I have two simple questions for the Democratic majority in Congress with regard to the bail-out (if they remain determined to pass something).
- Why does the main bail-out bill have to specify a dollar amount?
Couldn't Congress pass a bill setting up a fact-finding component, an infrastructure, and a bail-out process, and then allocate resources in tranches, through secondary appropriations?
This is how we've funded Bush's world historic blunder in Iraq, and no one seems to have had any problem with it, or any doubt that funding would be there (the guarantee that is presumably needed to calm the markets).
The first tranche could be $100 billion soon, or an amount TBD in mid-November (when more facts are known).
Right now there is no evidence, anywhere, on how big the problem reallly is, or what level of bail-out / recapitalization might be required.
2. Especially if Republican strategy will be to oppose the bail-out as a way of trying to distance themselves from the mess itself, and from the President, why wouldn't Democrats move a re-regulation bill at the same time as the bailout, as part of a single package?
That way, Democrats can argue that Republican intransigence is all about preventing regulation and transparency:
Which is to say:
Republicans haven't learned their lesson.
(Does anyone really think they have?

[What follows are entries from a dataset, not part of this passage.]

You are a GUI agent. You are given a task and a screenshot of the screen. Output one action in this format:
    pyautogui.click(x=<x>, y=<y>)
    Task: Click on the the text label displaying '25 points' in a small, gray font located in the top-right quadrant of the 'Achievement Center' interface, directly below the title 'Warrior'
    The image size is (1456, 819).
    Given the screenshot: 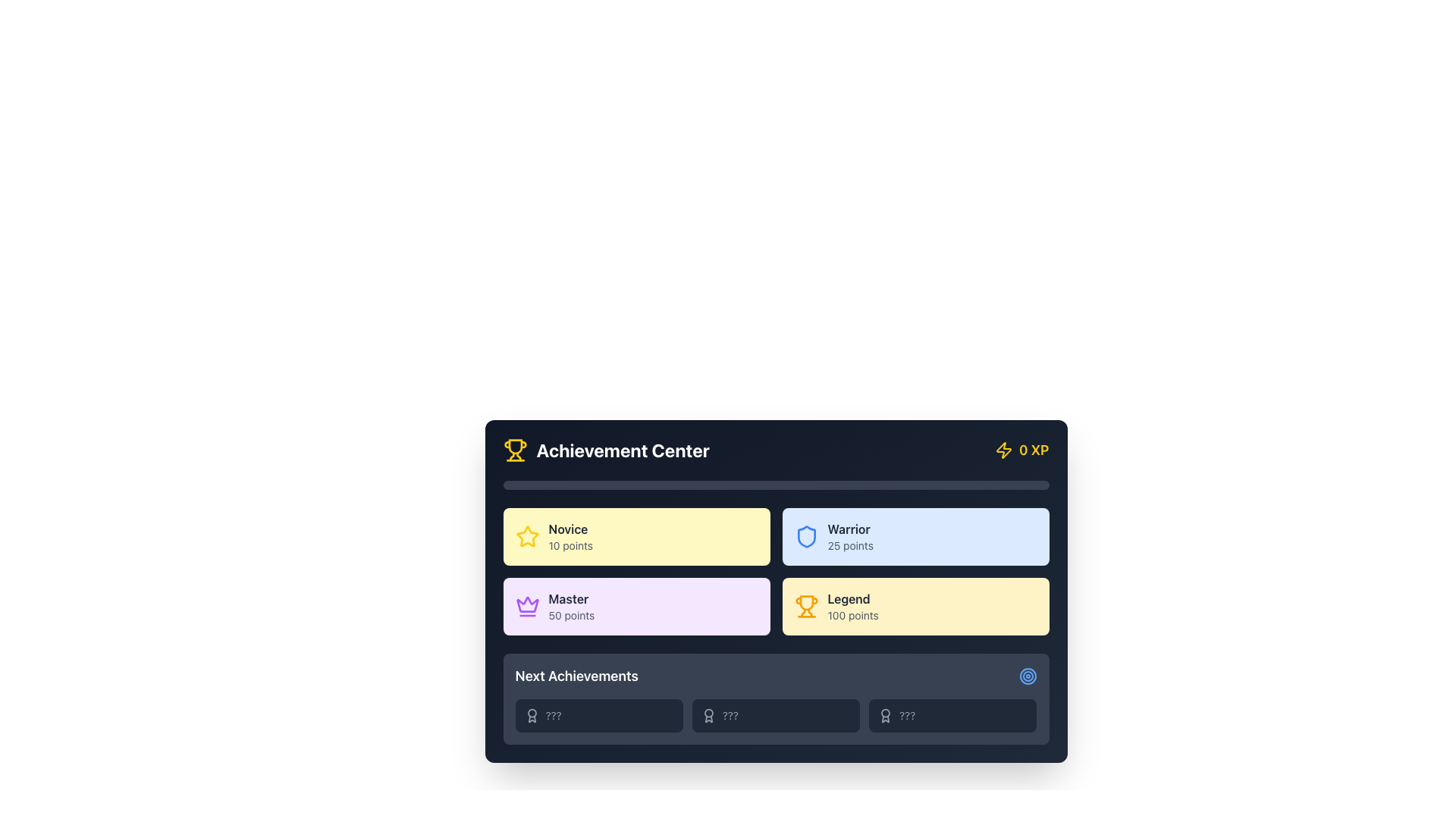 What is the action you would take?
    pyautogui.click(x=850, y=546)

After the S&L bail-out, Orange County, LTCM, the California energy debacle, Enron, and now this, it would seem they have learned the wrong lesson: they can get away with it every time.)
If a comprehensive re-regulation bill is too hard to get right, how about a first-stab bill, one key part of which might be something like a requirement to register all credit default swaps (and other bizarro instruments) else those instruments lose their enforceability. This would provide a lot of useful data into the shape and dimensions of the "hidden" part of the crisis, beyond the mortgage-backed securities. And it would be a clear first step toward setting up real, transparent markets to sell and trade these things going forward (if anyone still dares).
Moreover, this would put the standoff in a context that reinforces what is fundamentally wrong with the modern Republican Party:
They hate sunlight.
(You may recall, John McCain said it himself.)